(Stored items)
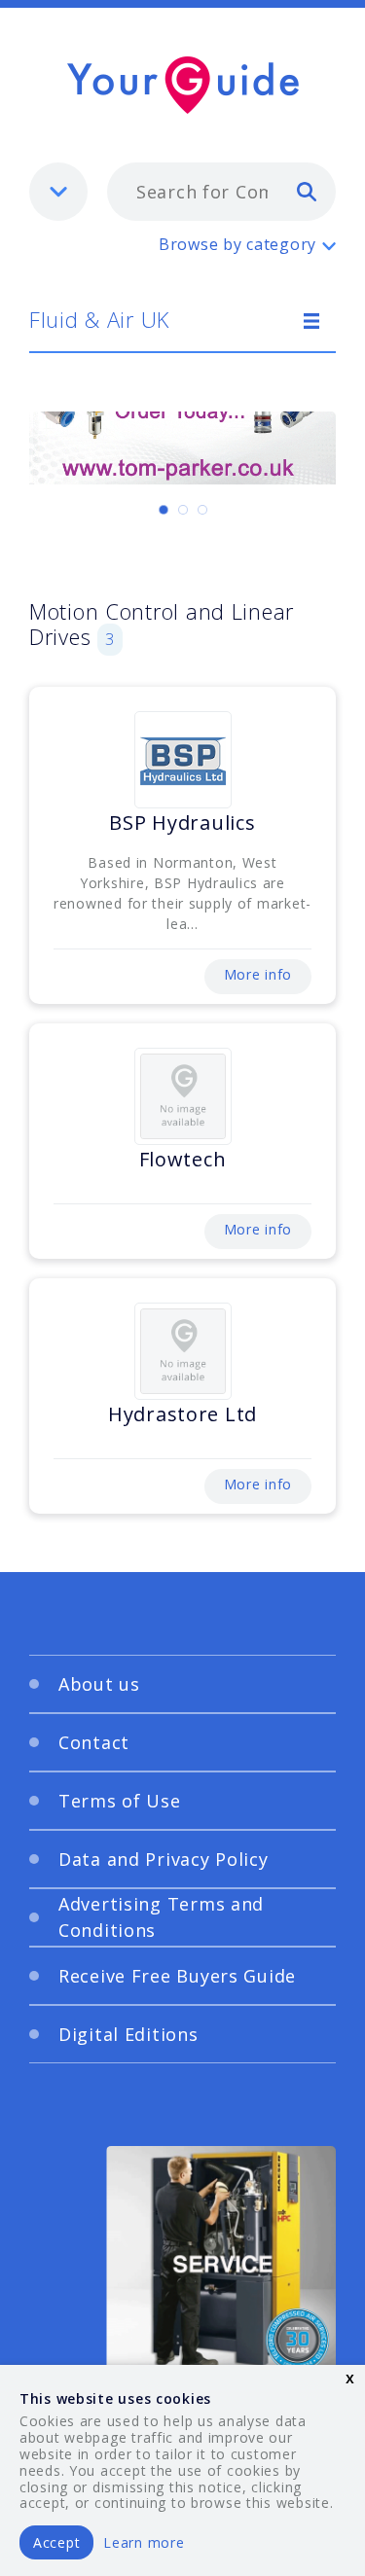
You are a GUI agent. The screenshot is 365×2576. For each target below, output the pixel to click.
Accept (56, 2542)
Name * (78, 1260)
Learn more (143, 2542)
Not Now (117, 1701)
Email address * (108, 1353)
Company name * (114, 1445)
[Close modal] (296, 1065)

## ACTIVITY
In your copy, restate the data above word for word but leave out any picture.

## TASK RESULT
You are a GUI agent. The screenshot is 365×2576. For each target below, output the pixel to click.
Accept (56, 2542)
Name * (78, 1260)
Learn more (143, 2542)
Not Now (117, 1701)
Email address * (108, 1353)
Company name * (114, 1445)
[Close modal] (296, 1065)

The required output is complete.